Takeda Submits NDA for a Subcutaneous Formulation of Vedolizumab for Patients with Moderately to Severely Active Ulcerative Colitis in Japan

Takeda Pharmaceutical Company Limited announced that it has submitted a New Drug Application (NDA) to the Ministry of Health, Labour and Welfare in Japan for a subcutaneous (SC) formulation of vedolizumab, a gut-selective biologic for maintenance therapy in adults with moderately to severely active ulcerative colitis (UC). Takeda proposes to make vedolizumab SC available in both syringe and pen options.

“This NDA filing is an important step in our commitment to deliver innovative medicines and treatment modalities that meet the needs of patients living with ulcerative colitis in Japan,” said Naoyoshi Hirota, Head of the Takeda Development Center Japan. “By making it possible to select the treatment modality that suits a patient’s desired administration method and lifestyle, we are aiming to enhance the patient experience and help fulfill their needs.”

This NDA filing is based on the results of the VISIBLE 1 trial, a phase 3 clinical trial that evaluated the efficacy and safety of vedolizumab subcutaneous as maintenance therapy. In the VISIBLE 1 trial conducted in 216 adult patients with moderately to severely active ulcerative colitis, clinical response was obtained at week 6 following two doses of open-label intravenous administrations of vedolizumab as an induction therapy at weeks 0 and 2. The results of the VISIBLE 1 trial were presented at the 2018 United European Gastroenterology Week Congress in Vienna, Austria.

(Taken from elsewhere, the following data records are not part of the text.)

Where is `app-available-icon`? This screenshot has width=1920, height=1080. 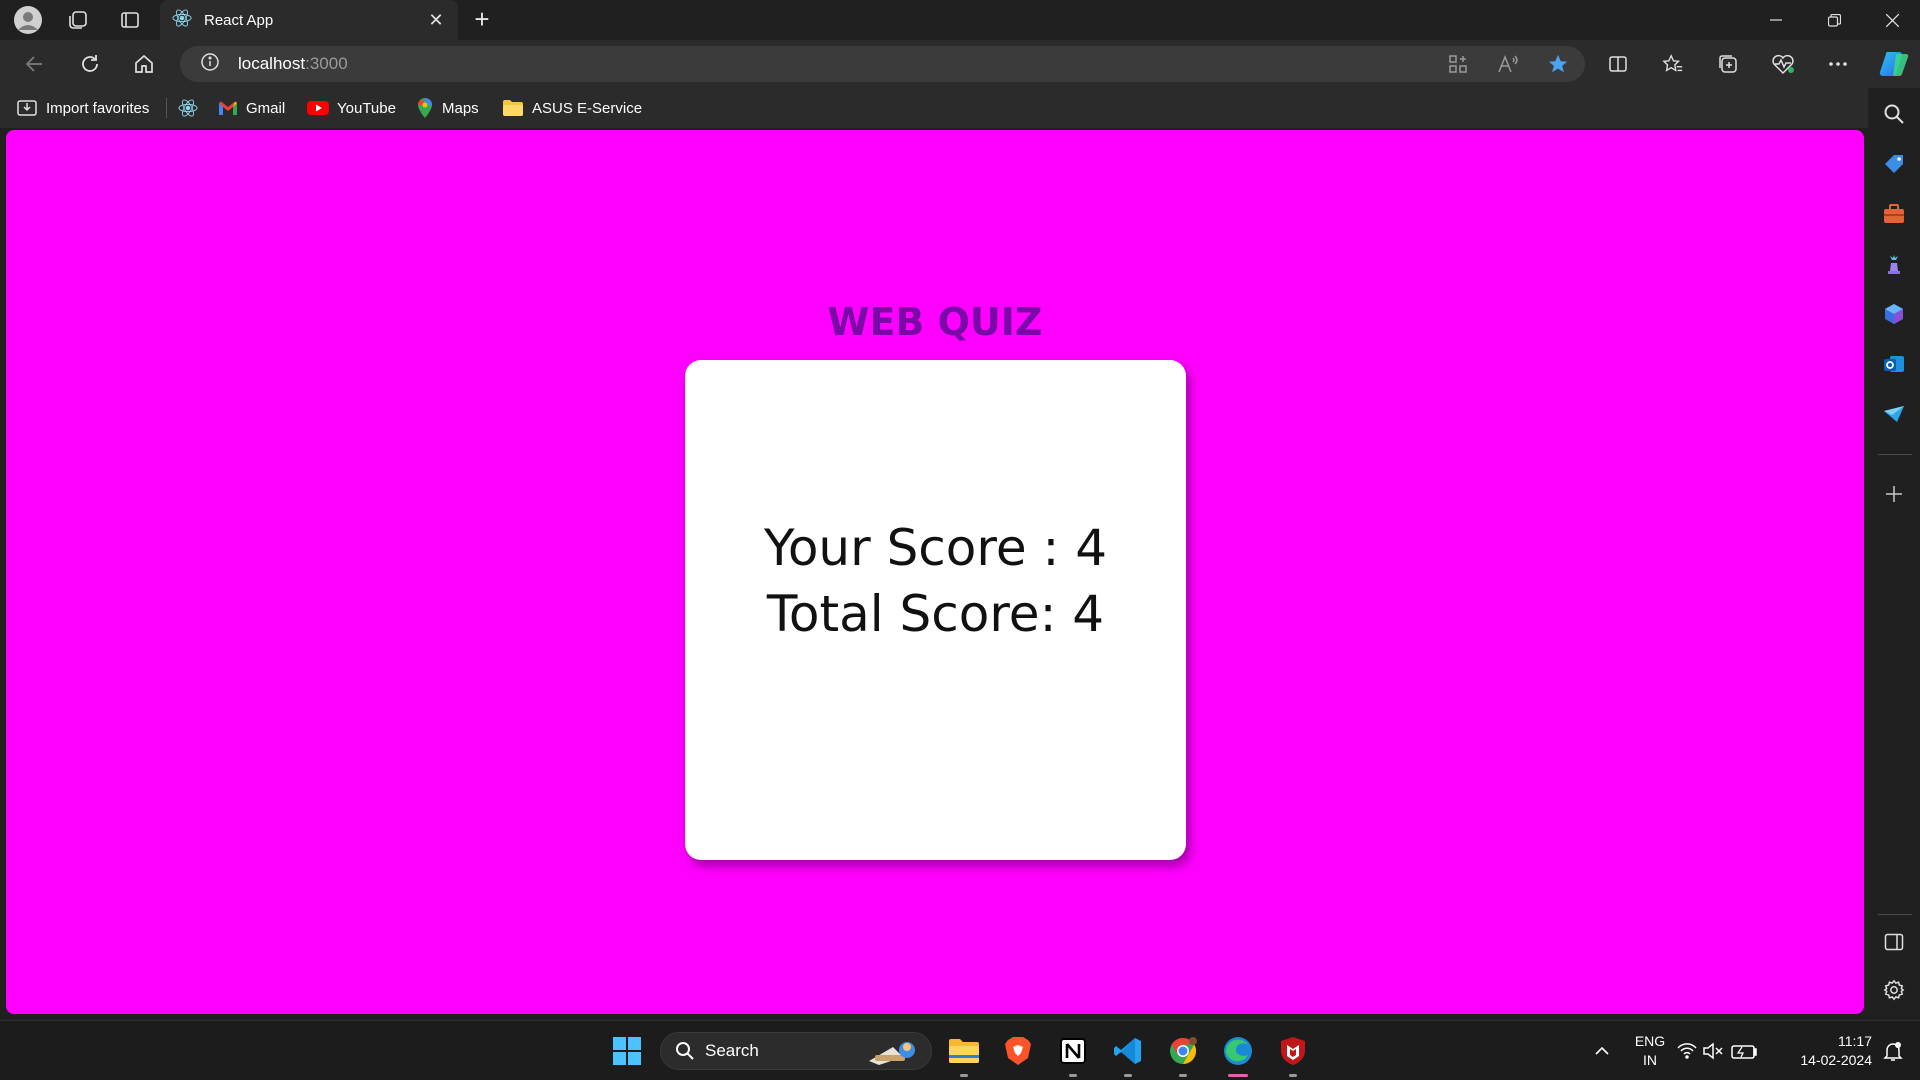
app-available-icon is located at coordinates (1458, 64).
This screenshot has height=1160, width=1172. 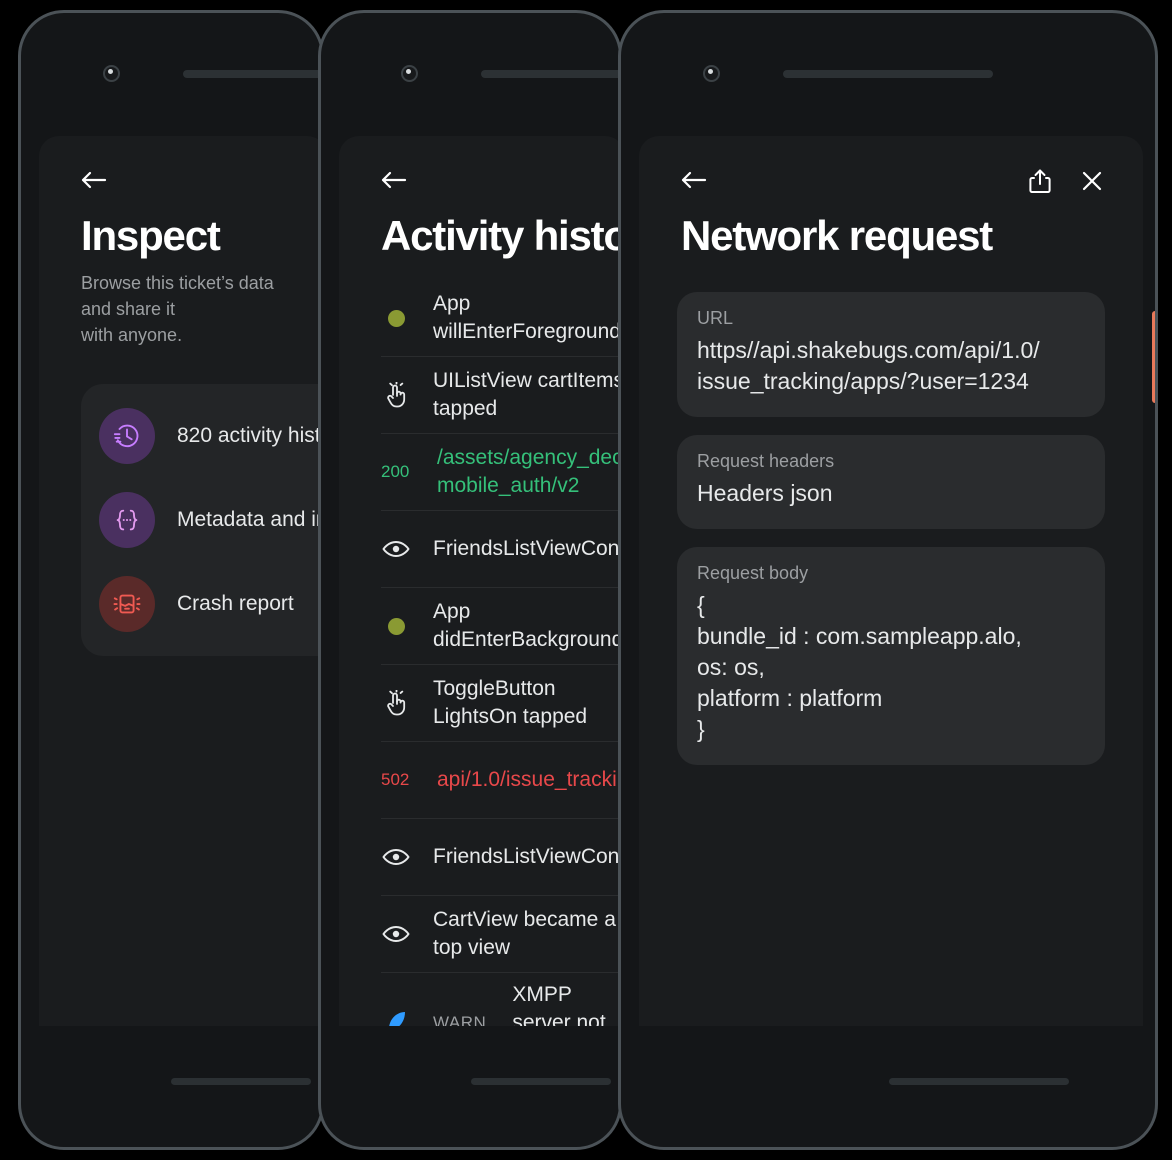 I want to click on topbar-activity-history, so click(x=479, y=173).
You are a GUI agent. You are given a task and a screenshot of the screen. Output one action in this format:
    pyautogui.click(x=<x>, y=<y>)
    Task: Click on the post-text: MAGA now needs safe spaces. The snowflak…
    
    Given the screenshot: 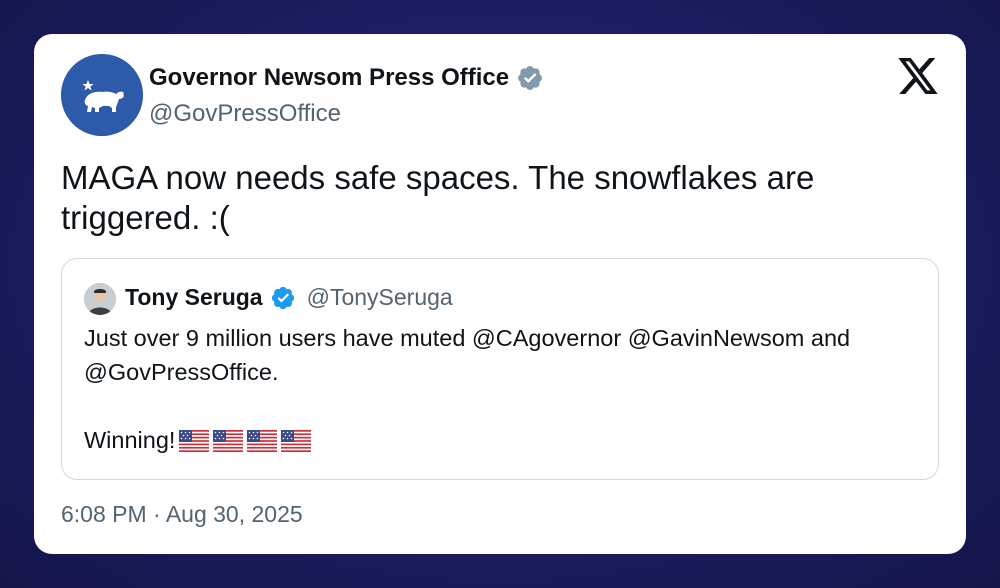 What is the action you would take?
    pyautogui.click(x=438, y=198)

In evaluating the primary endpoint of VISIBLE 1, a statistically significant proportion of patients receiving vedolizumab subcutaneous 108 mg maintenance therapy administered every two weeks achieved clinical remission compared to patients receiving placebo (46.2% vs. 14.3%; p<0.001) at week 52. A similar rate of clinical remission was observed in the vedolizumab intravenous 300 mg reference arm (42.6%) at week 52. Adverse event rates, including severe adverse events and infections, were similar in the vedolizumab subcutaneous and intravenous groups at week 52. Injection-site reactions were generally mild and experienced by 10.4% of patients in the vedolizumab subcutaneous treatment arm (vs. 0% in the placebo group), with none leading to treatment discontinuation.